Table 1. Physicochemical characterization of the soil; the soil layer 0–40 cm deep was used (Oxisol).

Layer 0–40 cm	Soil Chemical Characterization
5.3	pH
50	Base saturation, V%
1.31 cmolc.dm−3	Sum of bases, SB
0.7 cmolc.dm−3	Calcium, Ca2+
0.01 cmolc.dm−3	Exchangeable potassium, K+
0.06 cmolc.dm−3	Exchangeable magnesium, Mg2+
1.3 cmolc.dm−3	Potential acidity, H+ + Al3+
0.00 cmolc.dm−3	Aluminum, Al3
1.00 mg dm−3	Phosphorus resin, P
16.00 g dm−3	Organic matter, OM
2.61 cmolc.dm−3	Cation exchange capacity, CEC
	Micronutrient Analysis
5.50 mg dm−3	DTPA manganese, Mn
16.00 mg dm−3	DTPA iron, Fe
0.50 mg dm−3	DTPA copper, Cu
0.20 mg dm−3	DTPA zinc, Zn
0.06 mg dm−3	Boron, B
Physical characterization of the soil
134 g kg−1	Clay
855 g kg−1	Sand
12 g kg−1	Silt
1.47 kg dm−3	Density

. The soil was used under the conditions presented in Table 1; acidity correction was not carried out, fertilizers (organic or inorganic), rhizobia, and mycorrhizae were not added to the soil.

2.2. Copper and Iron Treatments

The trace elements evaluated in this study were Cu and Fe, separately. The Cu and Fe concentrations (treatments) tested were as follows: 0 (control), 50, 150, 250, and 350 mg dm⁻³ of soil, named T0, T50, T150, T250, and T350, respectively. These treatments and their respective concentrations were proposed based on the concentrations established by CONAMA Resolution nº 420/2009 [44], Kabata-Pendias [16], Batista et al. [45], and Bomfim et al. [46,47]. For more information, see Supplementary Material S1.

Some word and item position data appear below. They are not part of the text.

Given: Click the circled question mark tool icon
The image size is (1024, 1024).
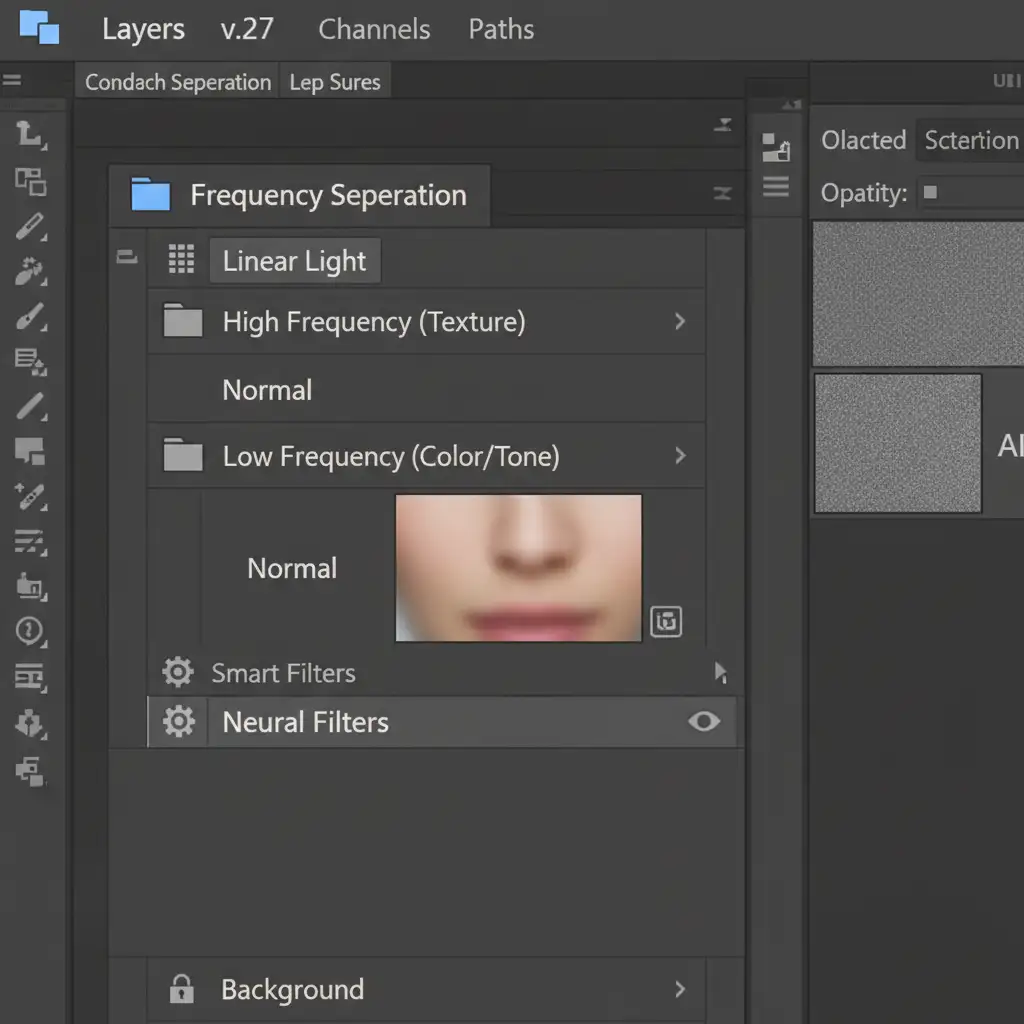Looking at the screenshot, I should coord(30,631).
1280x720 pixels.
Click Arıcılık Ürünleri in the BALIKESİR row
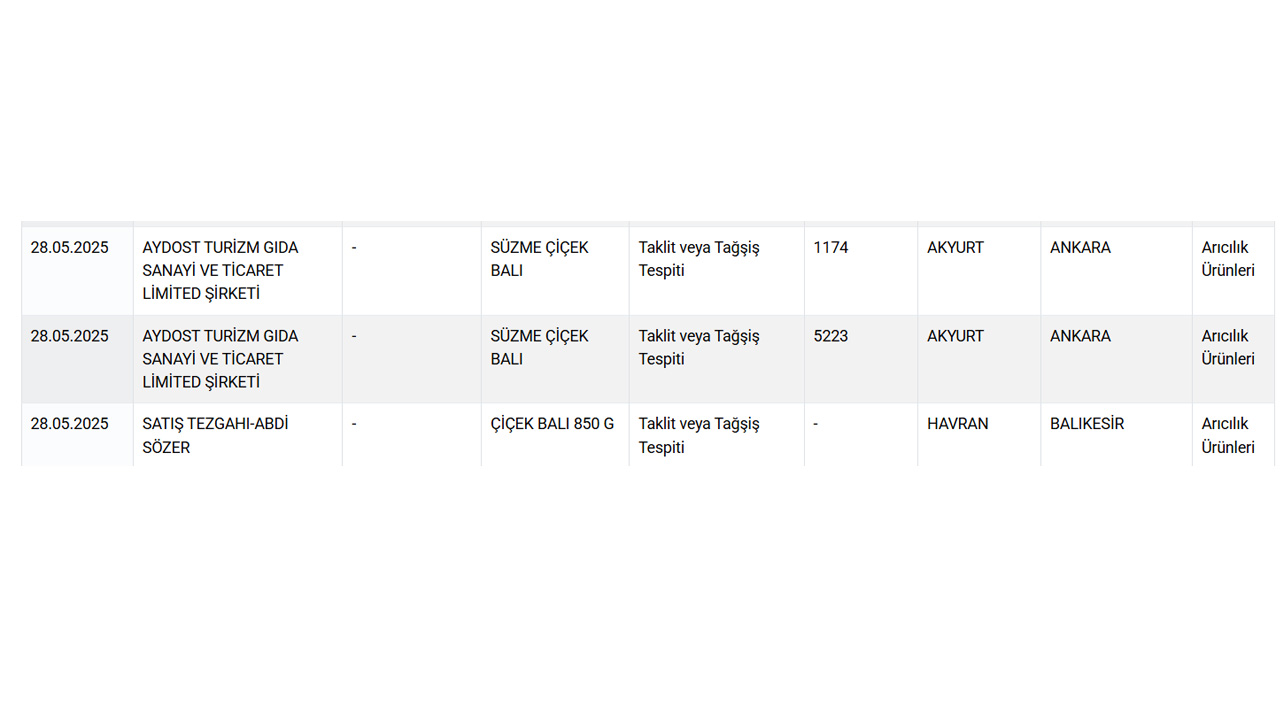(x=1227, y=435)
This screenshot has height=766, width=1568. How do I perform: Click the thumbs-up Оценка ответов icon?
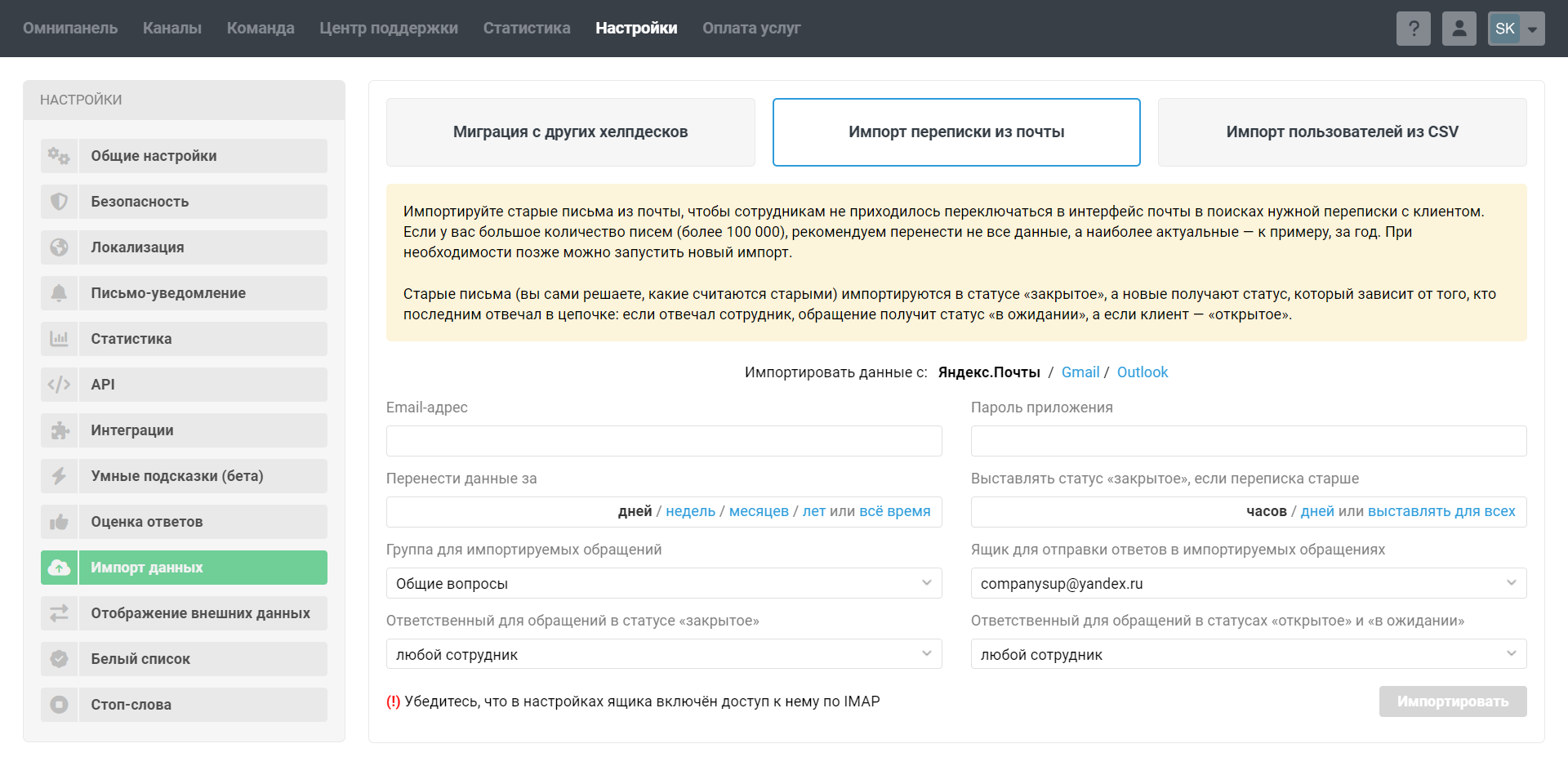[59, 522]
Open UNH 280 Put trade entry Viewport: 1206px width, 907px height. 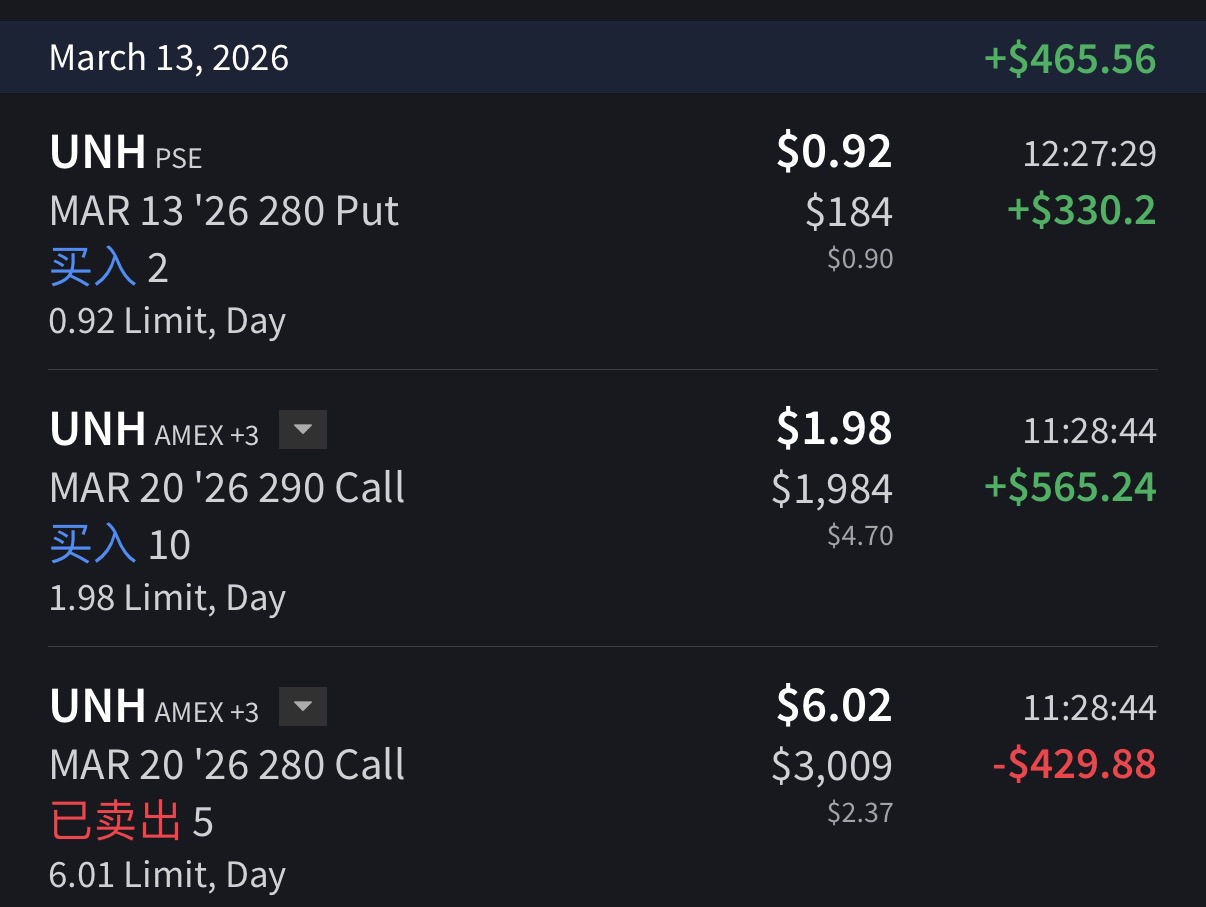[x=224, y=211]
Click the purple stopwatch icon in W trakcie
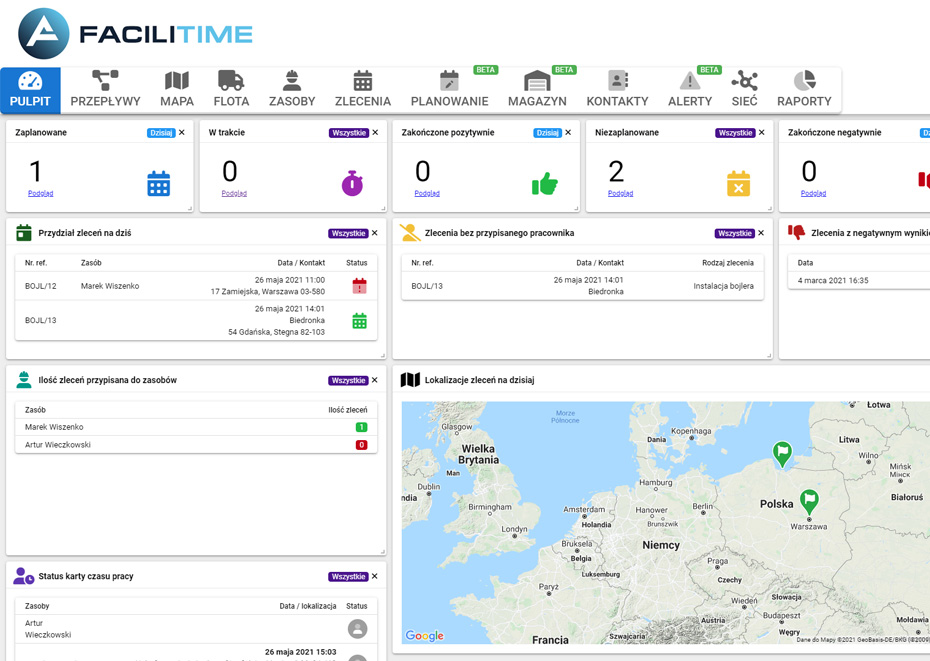The width and height of the screenshot is (930, 661). (x=352, y=183)
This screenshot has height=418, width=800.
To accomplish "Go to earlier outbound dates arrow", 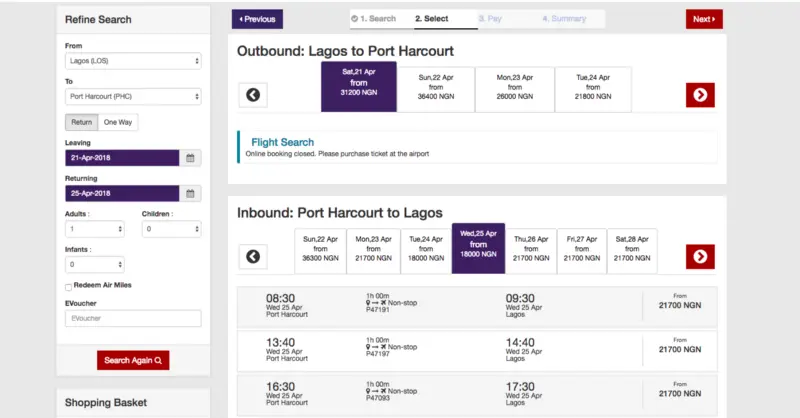I will click(253, 95).
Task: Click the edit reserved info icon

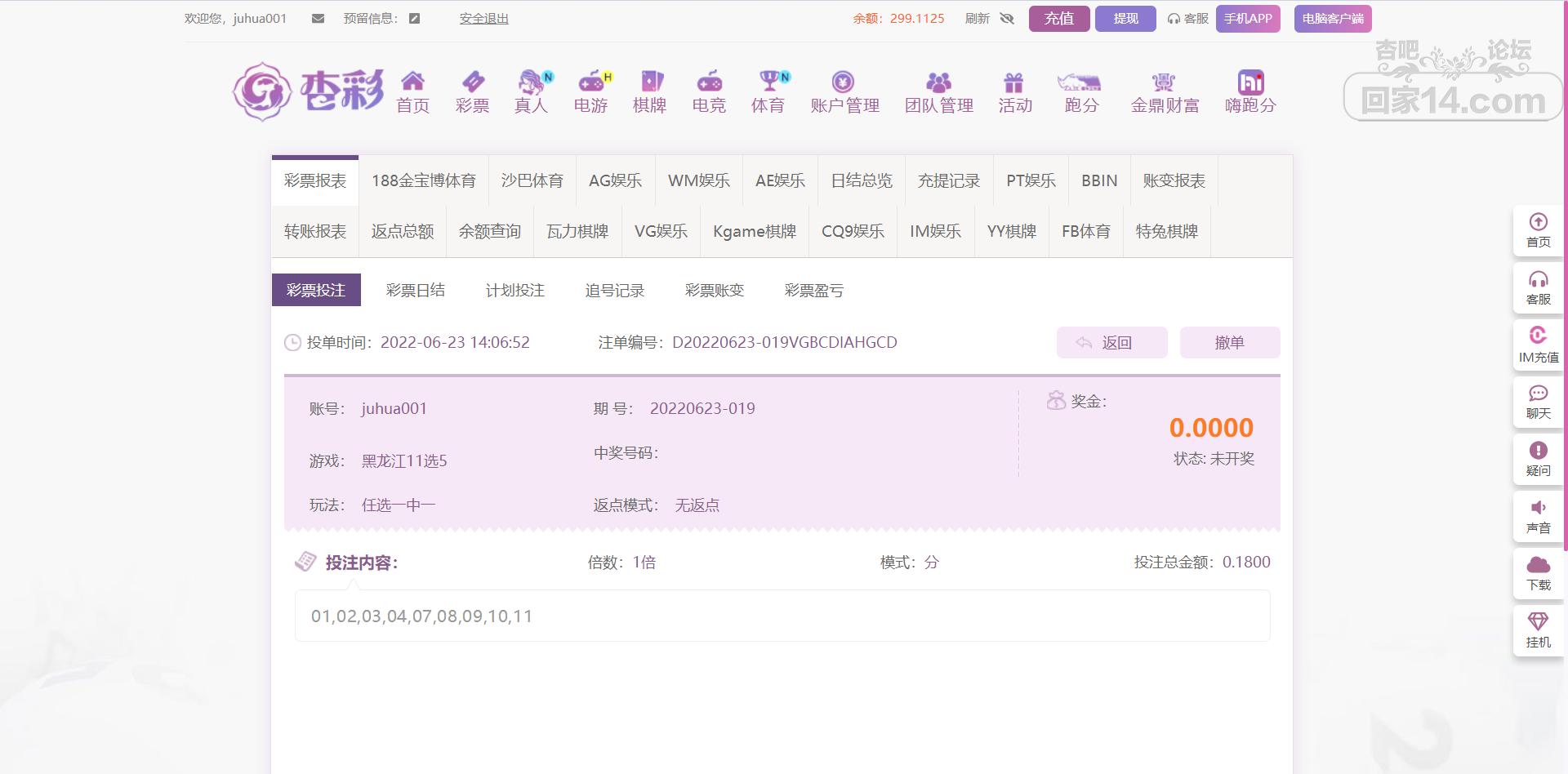Action: coord(415,19)
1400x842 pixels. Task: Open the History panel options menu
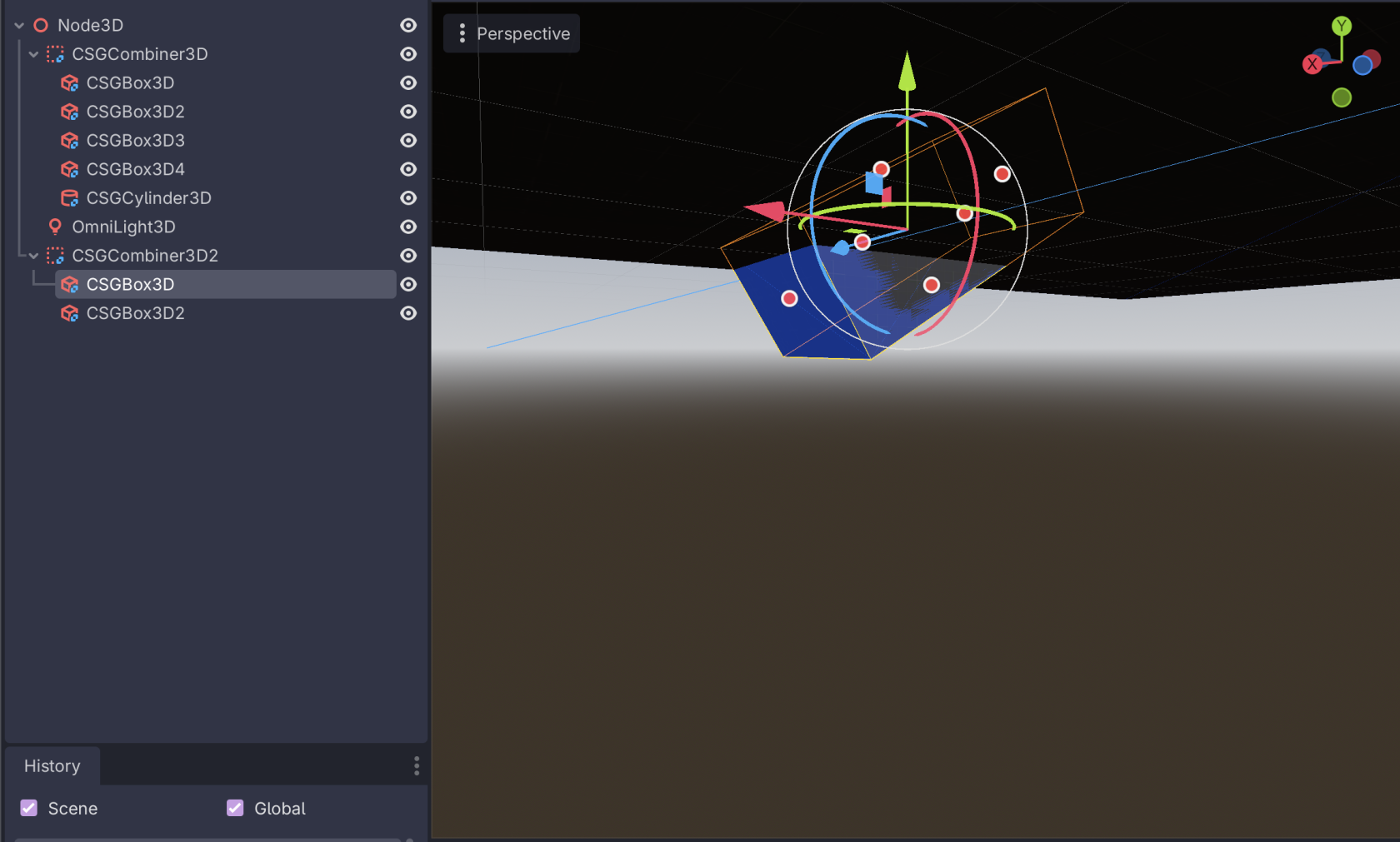coord(416,765)
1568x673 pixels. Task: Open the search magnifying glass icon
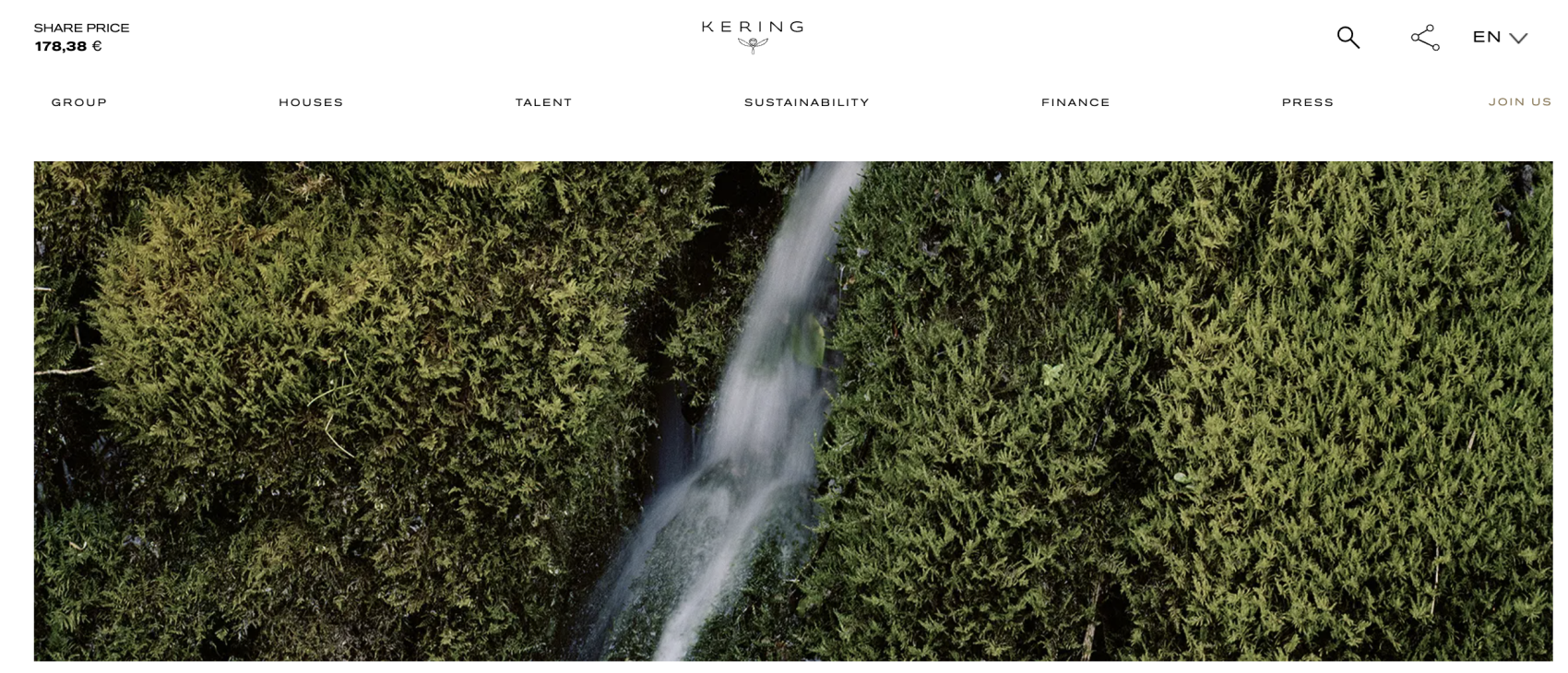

Stock solutions of copper sulfate pentahydrate (CuSO₄*5H₂O) and ferrous sulfate heptahydrate (FeSO₄*7H₂O) were prepared, separately. Volumes of 0, 20, 60, 100, and 140 mL of each stock solution were diluted with distilled water until the final volume of 400 mL was reached. A single application of either the copper or iron solution described (400 mL) was added to each experimental unit of 04 dm³ of soil for artificial contamination of the soil by copper (60 units) and iron (60 units), and then the soil was mechanically homogenized in a concrete mixer. Subsequently, samples were placed in transparent plastic bags, identified by the number of treatments and replications, corresponding to the experimental units, and incubated for 30 days, in a greenhouse, to stabilize the TE in the soil.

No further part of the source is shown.